**THE TASK**
Scan the listing below for "will", then report every line that has it.
(DATA IN THIS EXERCISE)
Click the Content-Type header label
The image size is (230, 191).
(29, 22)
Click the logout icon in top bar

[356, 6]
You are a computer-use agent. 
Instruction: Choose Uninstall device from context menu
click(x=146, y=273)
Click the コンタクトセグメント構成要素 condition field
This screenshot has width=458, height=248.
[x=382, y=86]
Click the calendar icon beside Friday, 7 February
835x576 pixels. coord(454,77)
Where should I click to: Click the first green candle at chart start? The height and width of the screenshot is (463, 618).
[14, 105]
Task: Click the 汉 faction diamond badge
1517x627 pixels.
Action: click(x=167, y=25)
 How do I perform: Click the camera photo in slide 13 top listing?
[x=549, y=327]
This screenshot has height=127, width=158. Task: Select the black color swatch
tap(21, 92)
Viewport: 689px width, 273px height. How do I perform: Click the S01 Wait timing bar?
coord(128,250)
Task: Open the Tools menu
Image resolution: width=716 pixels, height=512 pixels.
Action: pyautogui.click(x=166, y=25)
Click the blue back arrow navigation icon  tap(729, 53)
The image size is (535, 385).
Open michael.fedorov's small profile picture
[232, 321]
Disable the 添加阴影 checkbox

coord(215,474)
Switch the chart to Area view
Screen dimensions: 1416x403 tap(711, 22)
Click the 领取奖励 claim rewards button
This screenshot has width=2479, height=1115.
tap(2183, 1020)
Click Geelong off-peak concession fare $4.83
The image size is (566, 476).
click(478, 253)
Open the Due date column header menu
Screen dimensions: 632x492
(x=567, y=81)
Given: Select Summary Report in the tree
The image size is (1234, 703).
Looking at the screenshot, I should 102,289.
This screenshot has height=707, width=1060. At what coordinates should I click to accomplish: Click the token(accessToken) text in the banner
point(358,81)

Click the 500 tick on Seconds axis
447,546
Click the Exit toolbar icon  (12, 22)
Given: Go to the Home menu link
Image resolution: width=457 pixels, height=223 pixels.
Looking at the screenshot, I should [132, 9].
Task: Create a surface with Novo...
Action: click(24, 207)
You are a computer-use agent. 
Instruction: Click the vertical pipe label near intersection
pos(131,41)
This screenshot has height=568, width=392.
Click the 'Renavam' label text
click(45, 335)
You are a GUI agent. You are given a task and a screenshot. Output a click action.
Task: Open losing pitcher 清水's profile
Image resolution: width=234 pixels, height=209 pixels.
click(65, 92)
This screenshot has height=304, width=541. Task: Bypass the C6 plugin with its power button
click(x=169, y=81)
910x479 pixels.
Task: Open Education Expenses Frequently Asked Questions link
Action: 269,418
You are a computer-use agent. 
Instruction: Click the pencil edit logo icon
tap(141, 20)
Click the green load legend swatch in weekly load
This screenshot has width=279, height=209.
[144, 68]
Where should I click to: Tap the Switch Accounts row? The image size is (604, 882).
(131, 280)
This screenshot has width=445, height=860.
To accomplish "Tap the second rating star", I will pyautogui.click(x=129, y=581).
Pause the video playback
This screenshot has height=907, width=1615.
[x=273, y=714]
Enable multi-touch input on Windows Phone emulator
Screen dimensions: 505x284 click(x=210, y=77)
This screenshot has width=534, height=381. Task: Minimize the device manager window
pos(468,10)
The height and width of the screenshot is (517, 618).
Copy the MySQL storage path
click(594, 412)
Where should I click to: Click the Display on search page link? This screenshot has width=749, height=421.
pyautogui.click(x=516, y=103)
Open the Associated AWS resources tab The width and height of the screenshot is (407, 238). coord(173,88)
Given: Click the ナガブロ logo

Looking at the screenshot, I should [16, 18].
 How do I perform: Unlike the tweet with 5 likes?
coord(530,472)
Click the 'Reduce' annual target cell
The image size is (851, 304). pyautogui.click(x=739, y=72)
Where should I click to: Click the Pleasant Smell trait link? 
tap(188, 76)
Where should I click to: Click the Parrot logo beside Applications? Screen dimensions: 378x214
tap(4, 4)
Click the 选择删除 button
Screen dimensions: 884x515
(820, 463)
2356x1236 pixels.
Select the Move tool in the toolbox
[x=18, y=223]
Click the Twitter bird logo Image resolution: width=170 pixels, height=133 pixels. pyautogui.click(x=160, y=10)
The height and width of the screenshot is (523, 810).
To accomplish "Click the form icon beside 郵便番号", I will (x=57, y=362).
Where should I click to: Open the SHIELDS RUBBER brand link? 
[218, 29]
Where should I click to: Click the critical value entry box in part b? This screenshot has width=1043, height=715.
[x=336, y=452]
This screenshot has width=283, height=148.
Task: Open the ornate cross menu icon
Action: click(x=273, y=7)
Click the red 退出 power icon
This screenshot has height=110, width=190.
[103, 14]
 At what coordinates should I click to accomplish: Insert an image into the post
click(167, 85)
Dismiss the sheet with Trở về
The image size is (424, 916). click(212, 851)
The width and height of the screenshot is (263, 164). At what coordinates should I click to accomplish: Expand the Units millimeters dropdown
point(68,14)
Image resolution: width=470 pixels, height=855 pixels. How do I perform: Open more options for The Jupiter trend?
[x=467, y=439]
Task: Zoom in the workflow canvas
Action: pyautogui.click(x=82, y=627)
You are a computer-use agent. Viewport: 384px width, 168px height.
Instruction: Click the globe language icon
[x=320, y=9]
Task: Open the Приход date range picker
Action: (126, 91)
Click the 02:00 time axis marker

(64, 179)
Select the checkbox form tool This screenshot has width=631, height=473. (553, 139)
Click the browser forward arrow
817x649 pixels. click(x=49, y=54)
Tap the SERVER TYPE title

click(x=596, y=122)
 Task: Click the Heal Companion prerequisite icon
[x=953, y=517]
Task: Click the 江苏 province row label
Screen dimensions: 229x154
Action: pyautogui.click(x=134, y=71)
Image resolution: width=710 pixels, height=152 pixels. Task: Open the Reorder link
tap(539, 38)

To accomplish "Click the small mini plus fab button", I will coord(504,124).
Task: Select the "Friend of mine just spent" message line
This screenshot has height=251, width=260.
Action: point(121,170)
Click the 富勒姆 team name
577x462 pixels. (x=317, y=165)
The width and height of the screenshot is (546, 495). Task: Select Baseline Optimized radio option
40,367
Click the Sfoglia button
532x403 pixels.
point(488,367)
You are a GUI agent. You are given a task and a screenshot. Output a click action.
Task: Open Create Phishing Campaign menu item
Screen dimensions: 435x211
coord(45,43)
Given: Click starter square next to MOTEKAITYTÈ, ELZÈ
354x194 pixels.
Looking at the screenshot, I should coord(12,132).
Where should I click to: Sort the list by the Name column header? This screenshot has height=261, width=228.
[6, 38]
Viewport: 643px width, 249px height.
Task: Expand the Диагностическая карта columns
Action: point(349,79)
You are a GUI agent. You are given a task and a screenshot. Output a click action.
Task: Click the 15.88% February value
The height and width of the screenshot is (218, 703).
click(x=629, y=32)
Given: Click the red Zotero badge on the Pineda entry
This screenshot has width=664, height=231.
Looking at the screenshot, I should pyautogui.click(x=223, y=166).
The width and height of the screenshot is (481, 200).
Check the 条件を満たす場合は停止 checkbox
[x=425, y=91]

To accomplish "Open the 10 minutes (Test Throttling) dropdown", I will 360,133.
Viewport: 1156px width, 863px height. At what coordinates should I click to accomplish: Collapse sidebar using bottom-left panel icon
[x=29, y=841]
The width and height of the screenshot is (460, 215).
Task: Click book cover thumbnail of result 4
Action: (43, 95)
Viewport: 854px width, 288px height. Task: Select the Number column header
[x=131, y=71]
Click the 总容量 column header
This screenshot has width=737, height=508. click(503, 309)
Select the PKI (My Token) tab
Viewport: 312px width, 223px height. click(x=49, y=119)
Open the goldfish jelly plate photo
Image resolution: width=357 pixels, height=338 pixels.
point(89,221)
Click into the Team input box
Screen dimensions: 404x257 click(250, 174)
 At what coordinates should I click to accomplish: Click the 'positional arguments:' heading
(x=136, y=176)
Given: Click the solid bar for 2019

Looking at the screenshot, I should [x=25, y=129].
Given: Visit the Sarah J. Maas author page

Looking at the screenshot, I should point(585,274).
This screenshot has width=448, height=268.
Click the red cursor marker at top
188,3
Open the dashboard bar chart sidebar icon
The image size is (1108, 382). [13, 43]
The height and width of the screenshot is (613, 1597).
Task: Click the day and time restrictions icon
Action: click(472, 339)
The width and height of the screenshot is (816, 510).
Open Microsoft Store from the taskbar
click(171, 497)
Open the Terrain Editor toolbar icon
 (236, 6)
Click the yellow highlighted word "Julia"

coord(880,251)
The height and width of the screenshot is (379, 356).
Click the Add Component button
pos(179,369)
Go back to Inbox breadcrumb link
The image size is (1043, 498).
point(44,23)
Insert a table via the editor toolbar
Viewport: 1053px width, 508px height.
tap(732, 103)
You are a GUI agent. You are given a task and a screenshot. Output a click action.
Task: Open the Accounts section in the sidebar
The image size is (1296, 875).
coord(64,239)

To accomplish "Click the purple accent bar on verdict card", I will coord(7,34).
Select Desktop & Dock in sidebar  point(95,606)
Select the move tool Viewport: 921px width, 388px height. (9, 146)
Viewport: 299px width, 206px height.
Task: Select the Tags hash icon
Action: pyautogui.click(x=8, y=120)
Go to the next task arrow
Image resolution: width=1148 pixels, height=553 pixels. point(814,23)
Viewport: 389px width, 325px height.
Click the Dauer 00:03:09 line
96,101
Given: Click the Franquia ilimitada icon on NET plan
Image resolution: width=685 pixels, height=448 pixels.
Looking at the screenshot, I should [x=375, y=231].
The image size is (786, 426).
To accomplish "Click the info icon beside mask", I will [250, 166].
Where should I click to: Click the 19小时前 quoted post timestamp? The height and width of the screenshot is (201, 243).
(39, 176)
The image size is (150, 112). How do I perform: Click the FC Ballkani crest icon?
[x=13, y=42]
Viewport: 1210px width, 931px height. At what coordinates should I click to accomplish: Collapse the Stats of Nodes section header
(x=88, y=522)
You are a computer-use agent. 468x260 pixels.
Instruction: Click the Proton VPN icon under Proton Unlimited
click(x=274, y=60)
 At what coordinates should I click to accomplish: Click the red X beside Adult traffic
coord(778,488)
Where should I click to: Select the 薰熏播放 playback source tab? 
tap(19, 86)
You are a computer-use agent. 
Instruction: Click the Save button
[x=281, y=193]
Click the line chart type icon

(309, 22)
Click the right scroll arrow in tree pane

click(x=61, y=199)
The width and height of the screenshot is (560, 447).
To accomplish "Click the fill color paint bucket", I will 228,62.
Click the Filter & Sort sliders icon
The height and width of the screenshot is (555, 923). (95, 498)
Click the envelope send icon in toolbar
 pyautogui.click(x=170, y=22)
(End DATA IN THIS EXERCISE)
**EXERCISE OUTPUT**
To accomplish "Tap the second rating star", I will pyautogui.click(x=129, y=581).
To accomplish "Click the form icon beside 郵便番号", I will (x=57, y=362).
To accomplish "Click the small mini plus fab button", I will coord(504,124).
To accomplish "Open the 10 minutes (Test Throttling) dropdown", I will 360,133.
To accomplish "Click the purple accent bar on verdict card", I will coord(7,34).
To accomplish "Click the info icon beside mask", I will [250, 166].
To accomplish "Click the fill color paint bucket", I will 228,62.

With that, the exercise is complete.